I’m here to take part in a small way. While no-one at the end of a hard week wants to hear about my Venetian perambulations to a former monastery by water taxi, I did nearly fell in at one point, if that make you feel better.

But in among the lectures and panel discussions was a presentation of such power that it all but rocked me back on my feet. What with me being a cynical old British hack, this doesn’t happen very often.

Nonny de la Pena is one of the leading developers of virtual reality. Her project on Greenland and melting glaciers premieres next week at the Venice Film Festival. (No, calm down climate change sceptics, this is not a newsletter about global warming.)

If you think of virtual reality as some distant possibility, a tech nerd fixation with silly goggles that will have little impact on real life even if it does arrive, then it might be time to recalibrate your thinking, adjust your headset and pay attention.
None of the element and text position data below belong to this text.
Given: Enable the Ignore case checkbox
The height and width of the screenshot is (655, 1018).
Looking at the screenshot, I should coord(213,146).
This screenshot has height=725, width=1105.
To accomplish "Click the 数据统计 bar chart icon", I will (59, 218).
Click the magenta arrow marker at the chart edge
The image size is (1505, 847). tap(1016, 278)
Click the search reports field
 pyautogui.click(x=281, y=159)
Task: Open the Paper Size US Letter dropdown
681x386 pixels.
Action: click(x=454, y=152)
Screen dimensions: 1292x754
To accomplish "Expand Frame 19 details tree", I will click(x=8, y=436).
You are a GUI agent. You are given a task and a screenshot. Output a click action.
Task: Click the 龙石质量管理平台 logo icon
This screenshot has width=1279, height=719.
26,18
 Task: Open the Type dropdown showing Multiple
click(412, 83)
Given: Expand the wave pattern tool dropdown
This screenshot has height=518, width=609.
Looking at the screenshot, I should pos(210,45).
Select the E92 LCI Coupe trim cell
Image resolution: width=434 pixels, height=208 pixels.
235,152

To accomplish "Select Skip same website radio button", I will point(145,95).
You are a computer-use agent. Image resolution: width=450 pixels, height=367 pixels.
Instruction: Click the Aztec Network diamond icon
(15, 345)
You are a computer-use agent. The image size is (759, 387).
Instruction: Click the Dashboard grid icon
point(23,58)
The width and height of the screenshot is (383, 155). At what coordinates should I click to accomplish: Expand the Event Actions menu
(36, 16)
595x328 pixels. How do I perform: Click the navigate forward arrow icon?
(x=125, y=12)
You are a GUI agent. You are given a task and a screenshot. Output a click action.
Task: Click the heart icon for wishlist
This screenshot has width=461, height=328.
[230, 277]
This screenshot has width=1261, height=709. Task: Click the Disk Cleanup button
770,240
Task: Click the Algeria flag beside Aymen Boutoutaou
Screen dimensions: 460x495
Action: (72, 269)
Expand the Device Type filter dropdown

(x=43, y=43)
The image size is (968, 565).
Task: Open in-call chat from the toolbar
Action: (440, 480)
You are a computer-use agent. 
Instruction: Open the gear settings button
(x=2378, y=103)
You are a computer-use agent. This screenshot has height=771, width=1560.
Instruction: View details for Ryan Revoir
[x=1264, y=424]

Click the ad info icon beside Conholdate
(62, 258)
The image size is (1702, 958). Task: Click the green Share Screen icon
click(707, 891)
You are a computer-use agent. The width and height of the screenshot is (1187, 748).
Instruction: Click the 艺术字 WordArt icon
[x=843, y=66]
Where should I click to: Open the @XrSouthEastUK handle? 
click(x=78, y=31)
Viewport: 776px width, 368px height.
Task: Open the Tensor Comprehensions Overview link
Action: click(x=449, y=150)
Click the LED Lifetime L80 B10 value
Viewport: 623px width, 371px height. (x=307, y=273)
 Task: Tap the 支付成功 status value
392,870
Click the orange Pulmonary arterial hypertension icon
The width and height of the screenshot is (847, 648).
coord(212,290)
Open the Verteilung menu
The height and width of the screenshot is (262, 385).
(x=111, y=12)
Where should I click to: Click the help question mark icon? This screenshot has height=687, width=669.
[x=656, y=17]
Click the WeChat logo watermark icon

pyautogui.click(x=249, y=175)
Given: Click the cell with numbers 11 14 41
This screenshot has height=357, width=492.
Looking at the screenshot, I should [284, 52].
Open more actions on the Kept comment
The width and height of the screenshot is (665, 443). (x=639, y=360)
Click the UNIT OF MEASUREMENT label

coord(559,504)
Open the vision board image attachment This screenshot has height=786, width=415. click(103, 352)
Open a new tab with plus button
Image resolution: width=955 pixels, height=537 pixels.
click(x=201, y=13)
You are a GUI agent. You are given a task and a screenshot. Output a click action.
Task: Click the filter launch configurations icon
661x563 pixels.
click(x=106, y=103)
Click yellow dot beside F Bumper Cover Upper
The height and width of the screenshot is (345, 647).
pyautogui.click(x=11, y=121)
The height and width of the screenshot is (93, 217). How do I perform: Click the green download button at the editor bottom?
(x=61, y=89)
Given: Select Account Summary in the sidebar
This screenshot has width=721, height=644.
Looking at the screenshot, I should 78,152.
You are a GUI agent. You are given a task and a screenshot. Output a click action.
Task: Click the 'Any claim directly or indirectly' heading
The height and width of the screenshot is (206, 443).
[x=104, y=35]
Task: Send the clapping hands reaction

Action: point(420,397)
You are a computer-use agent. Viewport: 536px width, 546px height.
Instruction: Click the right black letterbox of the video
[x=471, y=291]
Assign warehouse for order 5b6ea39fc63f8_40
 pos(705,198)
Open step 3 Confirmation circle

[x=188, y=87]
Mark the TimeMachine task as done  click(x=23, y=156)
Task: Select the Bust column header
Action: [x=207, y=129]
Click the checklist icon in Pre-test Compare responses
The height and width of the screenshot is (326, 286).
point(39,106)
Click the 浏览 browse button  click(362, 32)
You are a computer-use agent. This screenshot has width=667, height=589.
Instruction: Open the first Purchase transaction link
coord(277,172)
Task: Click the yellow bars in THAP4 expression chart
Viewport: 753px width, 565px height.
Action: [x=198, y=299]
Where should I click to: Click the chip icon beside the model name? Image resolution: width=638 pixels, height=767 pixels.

There is a race on in entertainment and sport to make Virtual Reality (VR) a reality that hundreds of millions of consumers will pay to set up in what used to be their TV room. The headsets are improving and the technology is rapidly coming down in price. If you know a youngster immersed in gaming or Minecraft (creative, important, when not done to the exclusion of all other life) then you can probably see the possibilities when that fuses with a VR headset. Trying to figure out how to arrest this development is pointless. The technology exists and a whole new generation is already used to playing in a virtual world. Get used to it.

Where the American Nonny de la Pena’s work differs is that she is a leading exponent of developing VR for news journalism, or what as an old fuddy duddy words journalist I still like to think of, rather quaintly, as real life. Her company has already worked on pioneering projects for The Wall Street Journal and the New York Times.

Among her projects as a producer and director are a recreation of the US camp at Guantanamo Bay, studies of a death in custody and a report on the war in Syria. An excerpt of the latest Greenland film, or experience, was ready to try.

How to describe it? Put on the headset and headphones and you are immersed and surrounded. Unlike with the rickety early commercial versions produced by others, in this set-up you can walk around, or crouch to go below the waterline in order to see the glacier close up. On the deck of a ship surveying Greenland, and then a plane flying over it, you have 360 degree vision. The narrators stand alongside the viewer. In this case, they are “scanned” representations of two scientists and as the viewer moves the angle and picture and sound change seamlessly.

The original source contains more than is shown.